Signora gülümseyerek başını kaldırdı, "Üzüldünüz mü? Gerçekten mi?"
- Evet. Hepimiz. Siz hepimize yardım etmiştiniz. Bunu biliyoruz.
- Nasıl biliyorsunuz ?
- Çünkü babam siz olmasaydınız yapmayacağı şeyler yaptı. Maria'nın evlenmesi, Annunziata'daki dükkân, ağabeyimin Amerika'ya gidişi... hepsi. Hepsi sizin sayenizde oldu...
- Hayır, hayır. Katiyen.

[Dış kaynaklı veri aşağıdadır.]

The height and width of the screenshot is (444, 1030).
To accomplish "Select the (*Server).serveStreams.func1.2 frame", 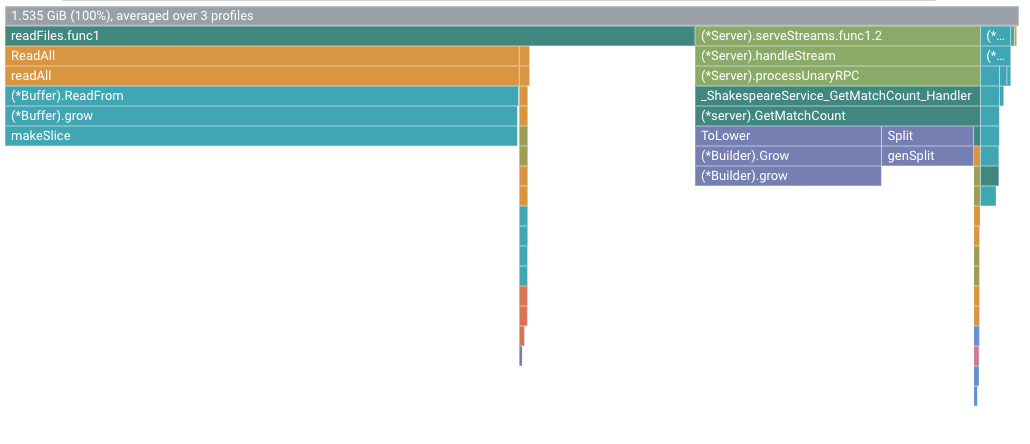I will coord(837,36).
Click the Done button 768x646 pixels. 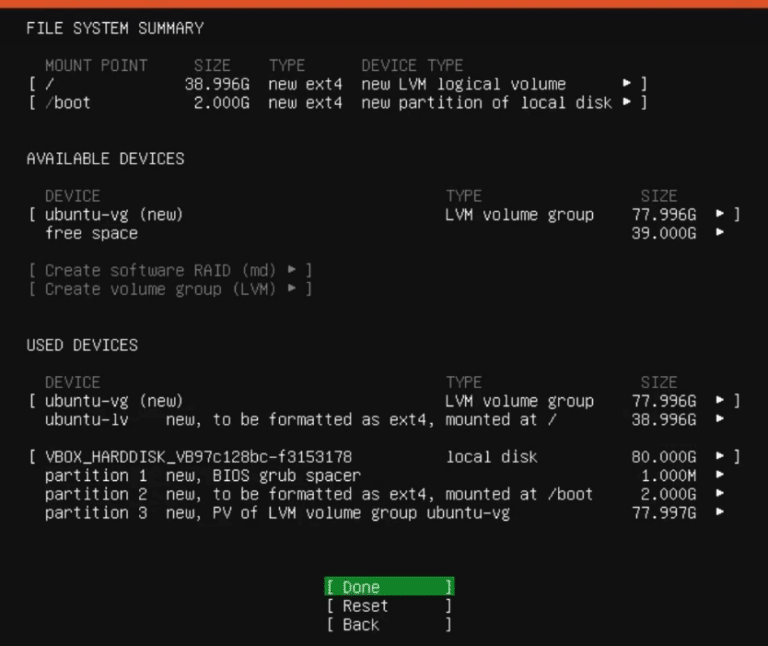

O sizleri çok seviyordu. Hep sizin için en doğru, en iyi şeyleri yapmak istiyordu. Zaman zaman bunları konuşurduk. Hepsi bu!
- Annem ölünce sizi bulmak istedik. Size mektup yazıp söylemek istedik. Ama adınızı bilmiyorduk.

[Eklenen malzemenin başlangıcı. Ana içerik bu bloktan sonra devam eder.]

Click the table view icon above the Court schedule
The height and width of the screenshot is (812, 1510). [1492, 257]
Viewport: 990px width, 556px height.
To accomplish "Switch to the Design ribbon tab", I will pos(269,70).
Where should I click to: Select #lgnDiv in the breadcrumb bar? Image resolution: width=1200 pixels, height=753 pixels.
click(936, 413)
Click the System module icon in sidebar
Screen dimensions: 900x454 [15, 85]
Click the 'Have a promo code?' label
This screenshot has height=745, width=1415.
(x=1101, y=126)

- Bunu düşünmeniz yeterli.
- Şimdi, şimdi... Tanrı sizi bu lokantaya gönderdi. Çünkü sizi buraya gönderen gerçekten Tanrı. Buna inanıyorum. Kadın susuyordu. İşte şimdi sizden o büyük ve önemli şeyi isteyebilirim. Signora sıkı sıkı masaya yapışmıştı. Neden parası yoktu ? Onun yaşındaki kadınların çoğunun bir kenarda biraz parası olurdu. Oysa o malvarlığına hiç önem vermezdi. Bu çocuğa biraz para verebilmek için satacak bir şeyi de yoktu. Zavallı çocuk kim bilir ne kadar sıkışıktı.
- Sizden istediğim, Signora...
- Evet, Alfredo.
- Ne, biliyor musunuz?
- îste Alfredo, yapabilirsem yaparım.
- Geri dönmenizi istiyoruz, Signora. Eve dönmenizi. Ait olduğunuz yere dönmenizi istiyoruz, Signora.

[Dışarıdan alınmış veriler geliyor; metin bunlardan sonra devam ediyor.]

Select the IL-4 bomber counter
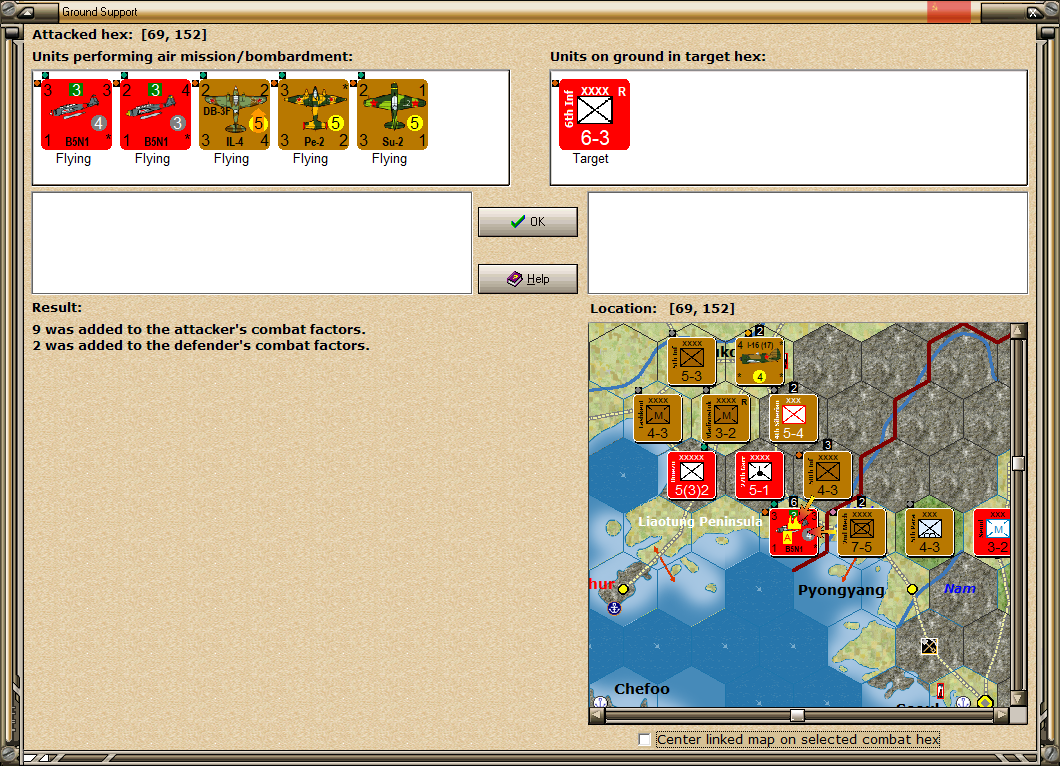Screen dimensions: 1060x766 232,112
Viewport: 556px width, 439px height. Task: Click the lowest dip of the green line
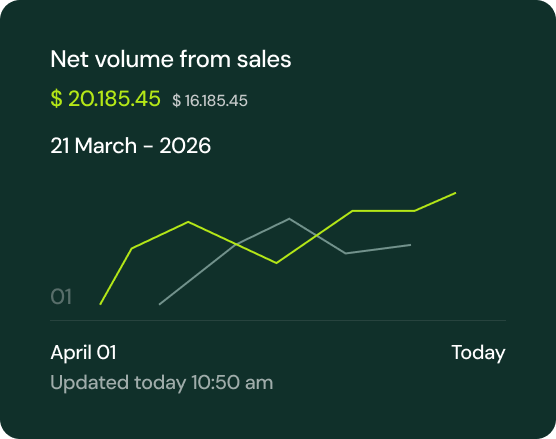coord(277,263)
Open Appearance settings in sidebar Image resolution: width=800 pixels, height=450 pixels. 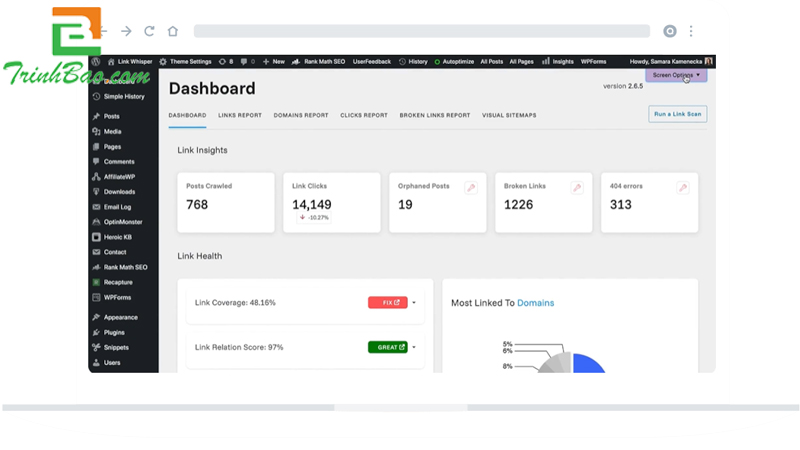[x=120, y=317]

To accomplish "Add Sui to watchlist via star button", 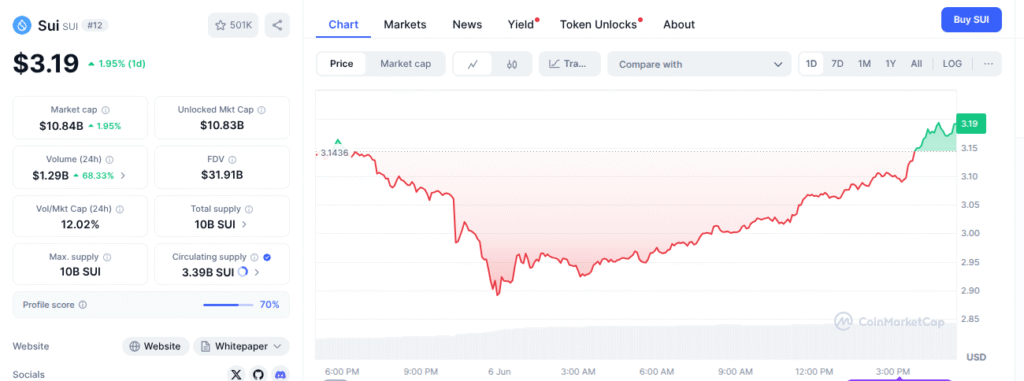I will 234,25.
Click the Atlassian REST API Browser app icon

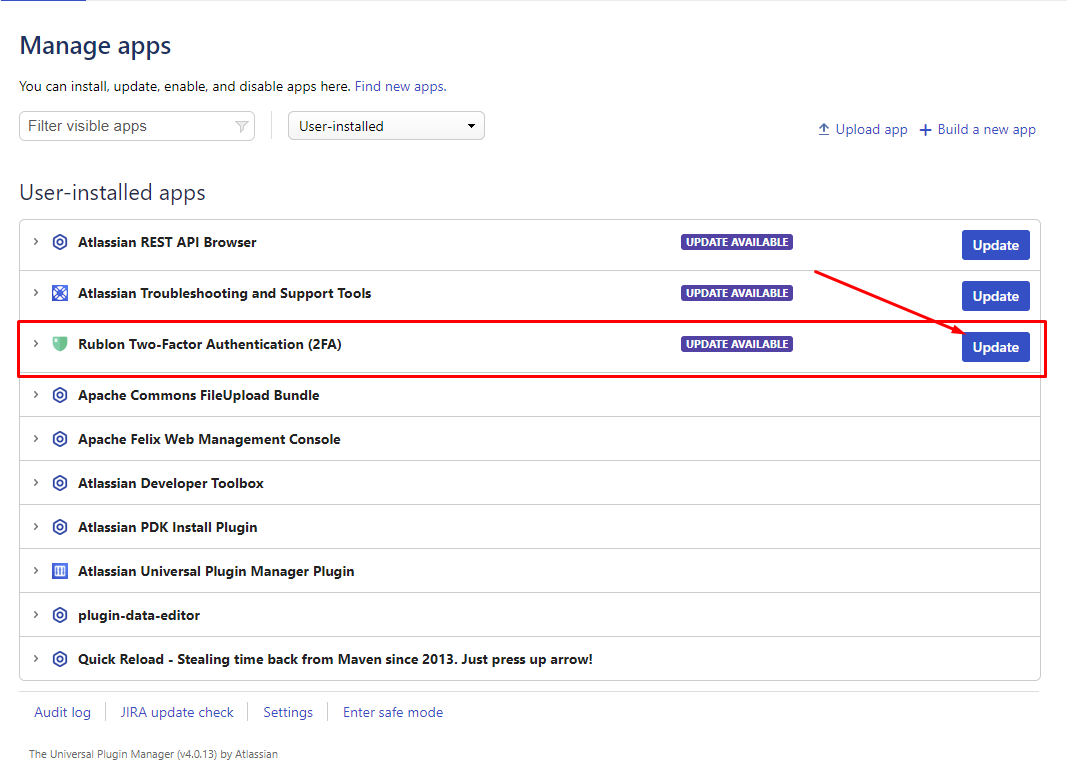point(60,242)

Constanza kahvaltıdan önce dükkânlara bakmaya çıkmıştı.
Çok arzu ettiği yumuşak ayakkabılar ve Signora için uzun ipek bir eşarp aldı, Elizabetta fiyatını anlamasın diye markasını kesti. Sonra sokağa çıkış nedeni olan şeyi satın alarak Forum'a giden gruba katıldı.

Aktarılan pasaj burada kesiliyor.